• EXERCISES TO COMPLETE:
**1.** For each statement (a), (b) and (c), state whether it agrees with the article on women in church leadership, answering yes or no and quoting the words of the article that settle the matter.
(a) The Bent Tree leadership team reached a unanimous decision to include women as elders.
(b) Of the ways Bent Tree declared its decision, the sermon series was the most important.
(c) The third step of the roadmap is process-oriented in the same way as the other steps.
**2.** Carry on the article on women in church leadership from the point at which it stops.

• TEXT PROVIDED:
○ ○ ○

Witness

Making the Shift: Moving to Full Inclusion of Women in Church Leadership (Part Two)

Editor’s Note: This week marked the launch of Rob Dixon’s book Together in Ministry, which is part of the Missio Alliance/InterVarsity Press partnership line and offers a prophetic roadmap for individuals and communities as they seek to develop flourishing ministry partnerships for women and men. We are honored to feature Rob and April Fiet this week in our Writing Collectives as they share a number of ideas and examples reflected in Rob’s book. Part One of this article was published on Monday; Part Two appears below. You can also download the full version here.


In Part One of this article, we covered two out of the five steps in the process of making a shift to full inclusion of women in church leadership. Today, we’ll pick up with the third step, which is to declare a decision.

Declare a Decision

In Matthew 5, Jesus began the sermon on the mount with the Beatitudes, words of vision that declared a decision of what the kingdom of God would look like. This pivotal moment invited listeners into a new way of being, into a community that would be distinctive from what it had been before. The third step of the roadmap―to declare a decision about including women at all levels of leadership in the church―stands apart from the other process-oriented steps along the way because it is momentary. The declaration is the fruit of prayer, study, research, and discernment, but the moment the decision is declared the congregation is invited to participate in the new vision for the church.

After a year of intensive study, each Bent Tree leader shared their convictions with the rest of the leadership team. The movement of the Holy Spirit was clear when the team arrived at a unanimous decision to include women as elders in the church. The next step was to broaden the process to include the congregation. This is a gut-check kind of moment; declaring a decision includes counting the cost (which could include people leaving the church), discerning the bandwidth needed to engage with the congregation’s questions and concerns, and providing the resources needed to make the change systemic. The movement of the Holy Spirit was clear when the team arrived at a unanimous decision to include women as elders in the church...This is a gut-check kind of moment. Click To Tweet

A church may declare its decision through some sort of statement from the leadership, a researched theological paper, a sermon series about the decision, or some combination of any or all of these. Bent Tree did all three, with the most important being the theological paper the leaders produced. The paper explored the core values of the church―such as biblical inerrancy and shared leadership―and made the case for including women as elders in the church.

Inviting the congregation to continue along on the roadmap has the potential to bring many emotions or concerns to the surface for members of the congregation. In many cases, leadership teams that navigated this shift well in their churches made themselves available to answering questions or addressing concerns that the decision raised for people within the church. Depending on a church’s governing structure, church by-laws might need to be changed to align with the decision made by the church leadership.

○ ○ ○

• COLLECTED MATERIAL:

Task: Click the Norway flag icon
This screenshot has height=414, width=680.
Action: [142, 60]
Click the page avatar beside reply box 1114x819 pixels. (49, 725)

○ ○ ○

• RESPONSE LIST:
**1.**
(a) Yes: "the team arrived at a unanimous decision to include women as elders in the church"
(b) No: "with the most important being the theological paper the leaders produced"
(c) No: "stands apart from the other process-oriented steps along the way because it is momentary"

**2.**
A theme that arose time and again in our interviews was the importance of transparency as the decision is declared, and the need for explaining what the process will look like from that point on. Since change involves loss (even when the change is good), the congregation may benefit from learning what will remain the same (e.g. the church’s core values, the process of nominating and electing elders and deacons, a commitment to the gospel and the authority of Scripture, etc.).

Engage the Congregation

In the fourth step in the roadmap, the declaration of a decision is followed by a period of engaging the broader congregation. For the Bent Tree community, this largely took the form of an invitation for individual congregants to reach out to elders and pastors in response to the position paper.

According to our research, successful congregational engagement is marked by three features: intentionality, a plurality of opportunities, and a robust pastoral emphasis. First, interviewees articulated the importance of intentionality in this phase of the process. For instance, one leader used the word “campaign” to capture how his community thought about this step. Intentional processes are proactive, carefully constructed, and they are clearly and repeatedly communicated.

Second, our interviews emphasized the importance of a wide range of engagement opportunities. Having a diverse collection of touchpoints can result in a more accessible process where there is something for everyone. Our research generated several examples of what congregational engagement can look like:

  • One-on-one conversations with church leaders who were a part of the discernment process
  • Congregational forums where the community gathers for questions and answers
  • Email blasts with resources for further study
  • Seminars with outside experts
  • Sermon series that follow from the declared decision

Third, the congregational engagement process should be fundamentally pastoral. Successful rollouts effectively shepherd the congregation through the change process. Looking back on his church’s engagement process, one leader noted that “people were brought along,” in the sense that they felt seen and heard.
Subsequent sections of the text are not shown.